**Recorded information**:
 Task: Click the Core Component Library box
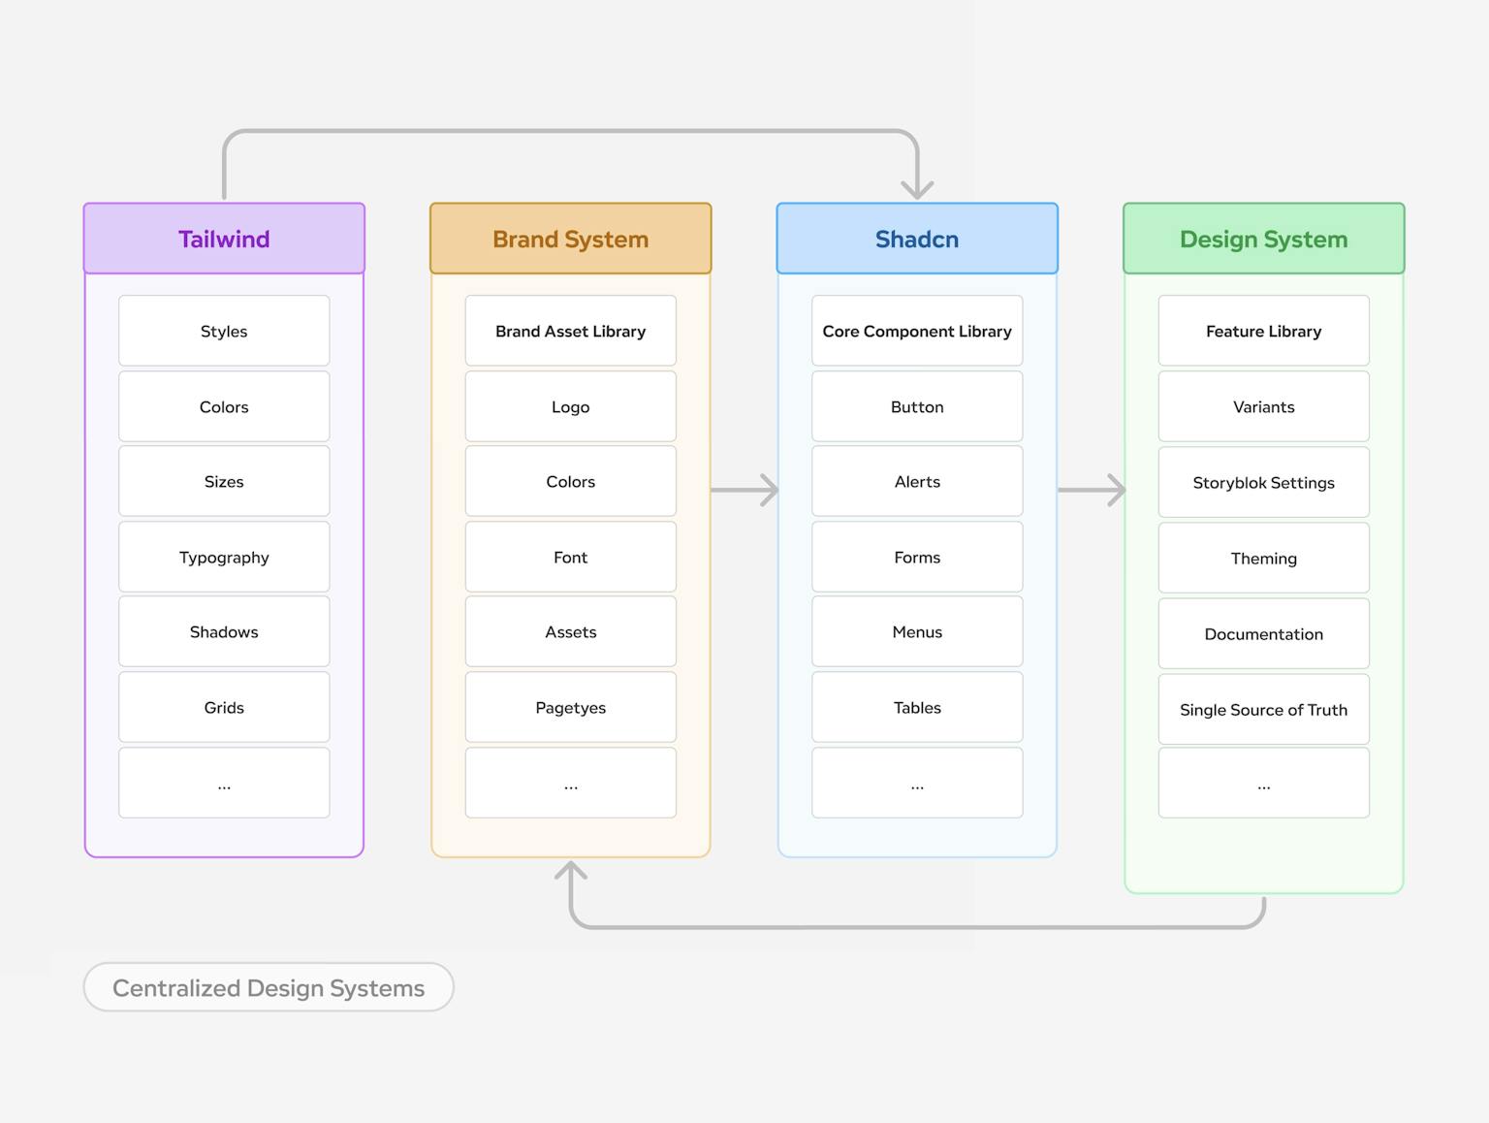(x=916, y=331)
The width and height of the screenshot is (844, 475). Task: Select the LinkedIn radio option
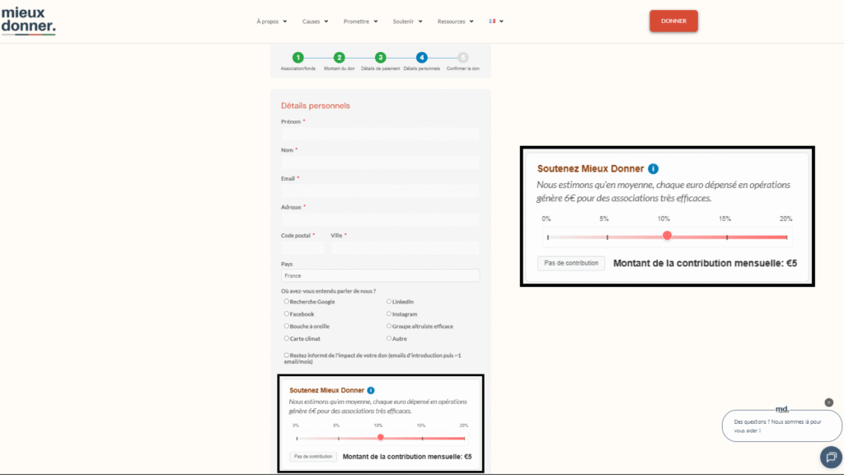389,302
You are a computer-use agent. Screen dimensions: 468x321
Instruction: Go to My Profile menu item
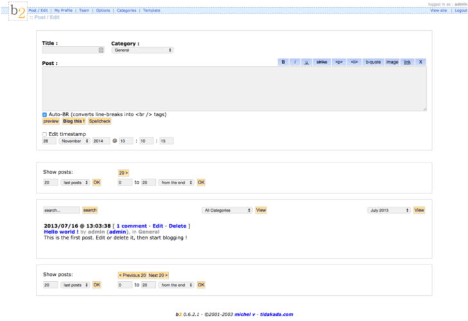click(63, 11)
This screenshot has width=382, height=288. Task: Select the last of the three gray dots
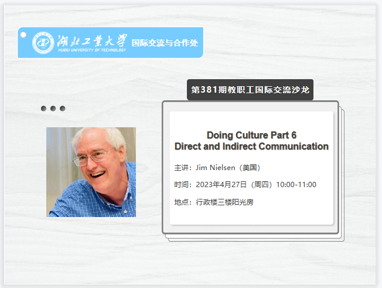click(x=62, y=109)
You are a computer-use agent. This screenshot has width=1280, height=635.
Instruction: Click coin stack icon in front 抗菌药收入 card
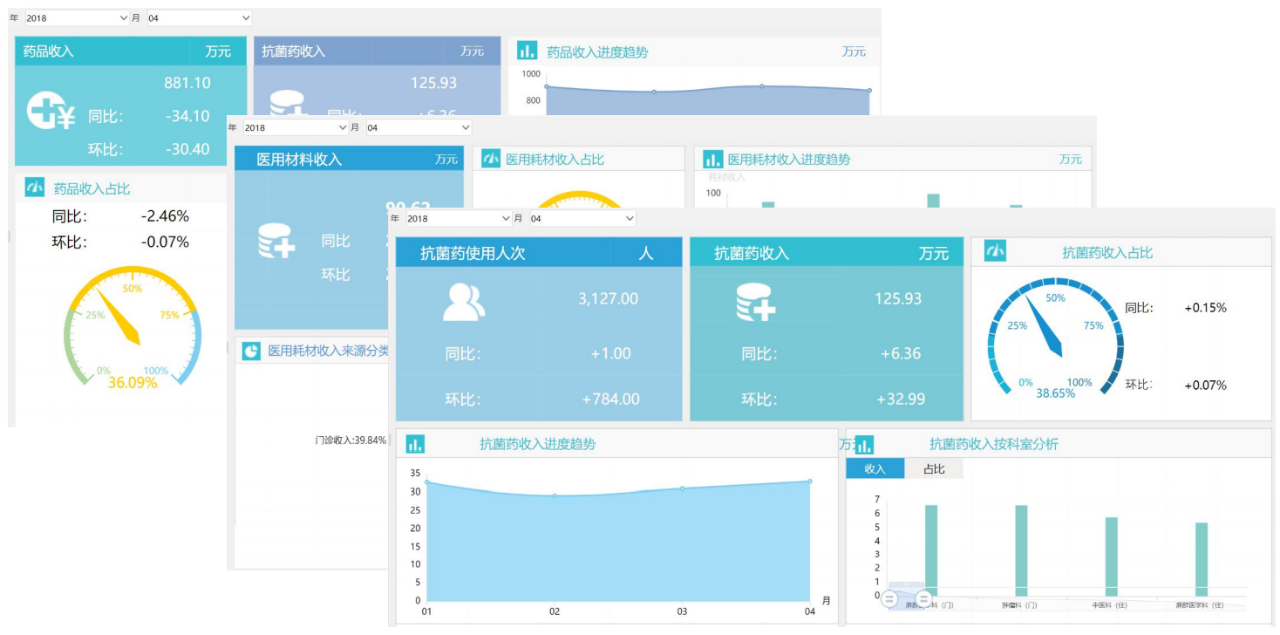click(x=755, y=302)
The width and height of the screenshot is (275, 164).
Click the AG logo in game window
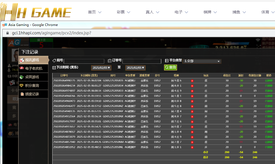click(14, 43)
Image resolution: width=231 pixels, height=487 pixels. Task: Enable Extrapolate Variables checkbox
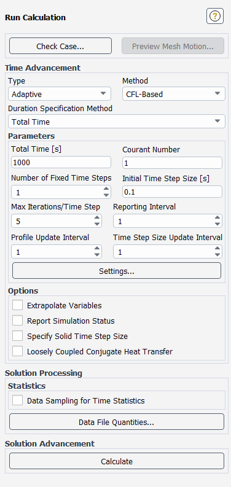(17, 305)
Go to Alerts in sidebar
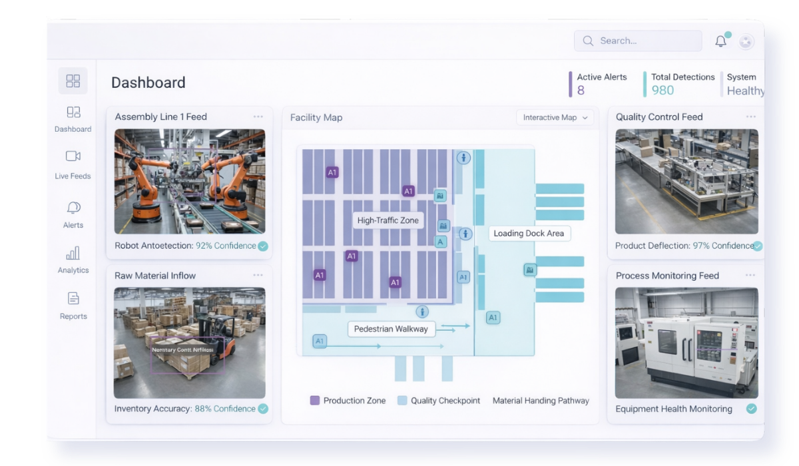 (73, 208)
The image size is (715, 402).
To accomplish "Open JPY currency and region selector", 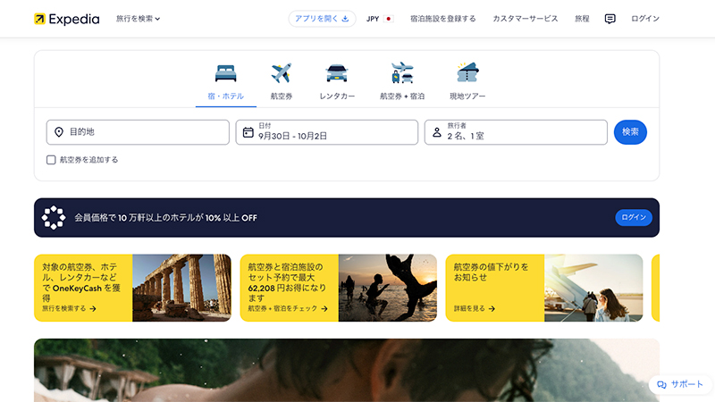I will [x=380, y=19].
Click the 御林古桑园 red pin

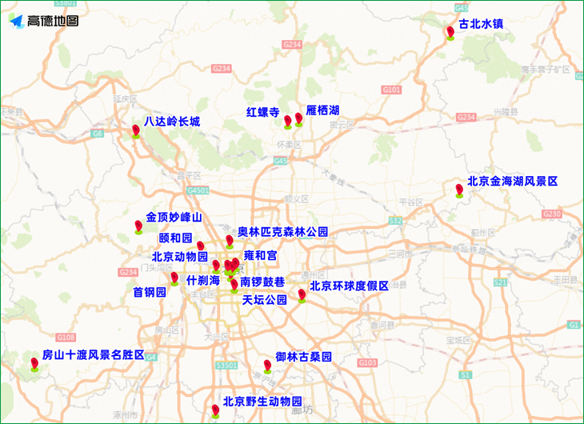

**Work to complete**: Wherever the string "agent" appears in the records, copy the whole line.

**Answer**:
You are a computer-use agent. Screen dimensions: 468x321
You are a computer-use agent. This screenshot has width=1280, height=635.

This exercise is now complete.